▶ _Directions_: Can you render every line of the records below as a Markdown table, with an Index column for the row number and a Text column for the line, leaving out blank lines?

▶ _Data for this exercise_:
[Start of Attachment]
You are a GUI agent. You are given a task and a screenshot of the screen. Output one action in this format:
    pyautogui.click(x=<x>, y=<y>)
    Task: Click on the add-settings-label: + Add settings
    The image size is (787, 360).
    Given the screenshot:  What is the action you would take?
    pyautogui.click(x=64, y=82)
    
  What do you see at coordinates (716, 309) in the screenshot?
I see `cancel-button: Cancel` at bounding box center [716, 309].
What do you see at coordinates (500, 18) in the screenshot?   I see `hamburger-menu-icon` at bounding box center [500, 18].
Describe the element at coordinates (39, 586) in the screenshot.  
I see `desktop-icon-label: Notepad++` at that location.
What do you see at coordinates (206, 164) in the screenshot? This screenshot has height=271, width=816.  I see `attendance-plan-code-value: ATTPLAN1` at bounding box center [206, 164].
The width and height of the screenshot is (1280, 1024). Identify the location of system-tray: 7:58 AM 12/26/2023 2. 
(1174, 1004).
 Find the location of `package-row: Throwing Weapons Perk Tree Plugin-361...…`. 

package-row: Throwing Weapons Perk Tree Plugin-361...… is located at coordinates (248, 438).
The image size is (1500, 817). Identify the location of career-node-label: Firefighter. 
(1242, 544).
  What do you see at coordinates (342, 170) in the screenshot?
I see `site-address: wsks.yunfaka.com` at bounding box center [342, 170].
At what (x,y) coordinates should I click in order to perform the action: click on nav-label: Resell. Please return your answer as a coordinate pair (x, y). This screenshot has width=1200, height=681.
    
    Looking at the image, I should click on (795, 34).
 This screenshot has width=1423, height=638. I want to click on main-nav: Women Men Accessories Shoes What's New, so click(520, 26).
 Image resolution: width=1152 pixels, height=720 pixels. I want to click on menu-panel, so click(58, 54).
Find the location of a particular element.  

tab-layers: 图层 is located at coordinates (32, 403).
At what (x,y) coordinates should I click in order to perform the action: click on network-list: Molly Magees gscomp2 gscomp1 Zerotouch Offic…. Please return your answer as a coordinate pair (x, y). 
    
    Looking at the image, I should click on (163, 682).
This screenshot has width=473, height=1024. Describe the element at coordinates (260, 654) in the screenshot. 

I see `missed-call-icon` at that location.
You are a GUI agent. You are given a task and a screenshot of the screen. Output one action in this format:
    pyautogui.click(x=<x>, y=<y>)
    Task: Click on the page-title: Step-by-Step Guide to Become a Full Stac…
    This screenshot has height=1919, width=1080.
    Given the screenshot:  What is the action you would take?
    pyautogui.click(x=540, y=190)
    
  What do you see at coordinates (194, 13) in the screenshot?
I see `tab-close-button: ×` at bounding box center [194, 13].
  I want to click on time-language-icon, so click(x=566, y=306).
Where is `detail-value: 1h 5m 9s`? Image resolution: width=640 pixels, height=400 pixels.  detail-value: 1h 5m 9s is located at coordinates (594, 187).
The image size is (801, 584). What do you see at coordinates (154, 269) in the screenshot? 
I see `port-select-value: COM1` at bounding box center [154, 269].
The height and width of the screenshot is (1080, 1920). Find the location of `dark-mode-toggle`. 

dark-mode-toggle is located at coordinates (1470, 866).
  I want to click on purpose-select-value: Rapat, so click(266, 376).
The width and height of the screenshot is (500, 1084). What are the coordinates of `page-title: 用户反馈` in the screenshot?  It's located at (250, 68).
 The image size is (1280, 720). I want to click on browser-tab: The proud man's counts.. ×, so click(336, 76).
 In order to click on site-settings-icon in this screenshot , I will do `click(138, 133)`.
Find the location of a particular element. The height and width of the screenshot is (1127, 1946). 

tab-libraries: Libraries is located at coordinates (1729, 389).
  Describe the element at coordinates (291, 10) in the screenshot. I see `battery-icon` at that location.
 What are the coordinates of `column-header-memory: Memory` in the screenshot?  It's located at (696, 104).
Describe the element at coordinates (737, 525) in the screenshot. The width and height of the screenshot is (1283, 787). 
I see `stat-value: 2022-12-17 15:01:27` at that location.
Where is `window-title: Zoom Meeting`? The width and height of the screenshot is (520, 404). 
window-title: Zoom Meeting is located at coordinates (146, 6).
[End of Attachment]
▶ _Expected answer_:
| Index | Text |
|---|---|
| 1 | You are a GUI agent. You are given a task and a screenshot of the screen. Output one action in this format: |
| 2 |     pyautogui.click(x=<x>, y=<y>) |
| 3 |     Task: Click on the add-settings-label: + Add settings |
| 4 |     The image size is (787, 360). |
| 5 |     Given the screenshot:  What is the action you would take? |
| 6 |     pyautogui.click(x=64, y=82) |
| 7 |   What do you see at coordinates (716, 309) in the screenshot? |
| 8 | I see `cancel-button: Cancel` at bounding box center [716, 309]. |
| 9 | What do you see at coordinates (500, 18) in the screenshot?   I see `hamburger-menu-icon` at bounding box center [500, 18]. |
| 10 | Describe the element at coordinates (39, 586) in the screenshot.   |
| 11 | I see `desktop-icon-label: Notepad++` at that location. |
| 12 | What do you see at coordinates (206, 164) in the screenshot? This screenshot has height=271, width=816.  I see `attendance-plan-code-value: ATTPLAN1` at bounding box center [206, 164]. |
| 13 | The width and height of the screenshot is (1280, 1024). Identify the location of system-tray: 7:58 AM 12/26/2023 2.  |
| 14 | (1174, 1004). |
| 15 |  Find the location of `package-row: Throwing Weapons Perk Tree Plugin-361...…`.  |
| 16 | package-row: Throwing Weapons Perk Tree Plugin-361...… is located at coordinates (248, 438). |
| 17 | The image size is (1500, 817). Identify the location of career-node-label: Firefighter.  |
| 18 | (1242, 544). |
| 19 |   What do you see at coordinates (342, 170) in the screenshot? |
| 20 | I see `site-address: wsks.yunfaka.com` at bounding box center [342, 170]. |
| 21 | At what (x,y) coordinates should I click in order to perform the action: click on nav-label: Resell. Please return your answer as a coordinate pair (x, y). This screenshot has width=1200, height=681. |
| 22 |     Looking at the image, I should click on (795, 34). |
| 23 |  This screenshot has width=1423, height=638. I want to click on main-nav: Women Men Accessories Shoes What's New, so click(520, 26). |
| 24 |  Image resolution: width=1152 pixels, height=720 pixels. I want to click on menu-panel, so click(58, 54). |
| 25 | Find the location of a particular element.   |
| 26 | tab-layers: 图层 is located at coordinates (32, 403). |
| 27 | At what (x,y) coordinates should I click in order to perform the action: click on network-list: Molly Magees gscomp2 gscomp1 Zerotouch Offic…. Please return your answer as a coordinate pair (x, y).  |
| 28 |     Looking at the image, I should click on (163, 682). |
| 29 | This screenshot has width=473, height=1024. Describe the element at coordinates (260, 654) in the screenshot.  |
| 30 | I see `missed-call-icon` at that location. |
| 31 | You are a GUI agent. You are given a task and a screenshot of the screen. Output one action in this format: |
| 32 |     pyautogui.click(x=<x>, y=<y>) |
| 33 |     Task: Click on the page-title: Step-by-Step Guide to Become a Full Stac… |
| 34 |     This screenshot has height=1919, width=1080. |
| 35 |     Given the screenshot:  What is the action you would take? |
| 36 |     pyautogui.click(x=540, y=190) |
| 37 |   What do you see at coordinates (194, 13) in the screenshot? |
| 38 | I see `tab-close-button: ×` at bounding box center [194, 13]. |
| 39 |   I want to click on time-language-icon, so click(x=566, y=306). |
| 40 | Where is `detail-value: 1h 5m 9s`? Image resolution: width=640 pixels, height=400 pixels.  detail-value: 1h 5m 9s is located at coordinates (594, 187). |
| 41 | The image size is (801, 584). What do you see at coordinates (154, 269) in the screenshot?  |
| 42 | I see `port-select-value: COM1` at bounding box center [154, 269]. |
| 43 | The height and width of the screenshot is (1080, 1920). Find the location of `dark-mode-toggle`.  |
| 44 | dark-mode-toggle is located at coordinates (1470, 866). |
| 45 |   I want to click on purpose-select-value: Rapat, so click(266, 376). |
| 46 | The width and height of the screenshot is (500, 1084). What are the coordinates of `page-title: 用户反馈` in the screenshot?  It's located at (250, 68). |
| 47 |  The image size is (1280, 720). I want to click on browser-tab: The proud man's counts.. ×, so click(336, 76). |
| 48 |  In order to click on site-settings-icon in this screenshot , I will do `click(138, 133)`. |
| 49 | Find the location of a particular element. The height and width of the screenshot is (1127, 1946).  |
| 50 | tab-libraries: Libraries is located at coordinates (1729, 389). |
| 51 |   Describe the element at coordinates (291, 10) in the screenshot. I see `battery-icon` at that location. |
| 52 |  What are the coordinates of `column-header-memory: Memory` in the screenshot?  It's located at (696, 104). |
| 53 | Describe the element at coordinates (737, 525) in the screenshot. The width and height of the screenshot is (1283, 787).  |
| 54 | I see `stat-value: 2022-12-17 15:01:27` at that location. |
| 55 | Where is `window-title: Zoom Meeting`? The width and height of the screenshot is (520, 404).  |
| 56 | window-title: Zoom Meeting is located at coordinates (146, 6). |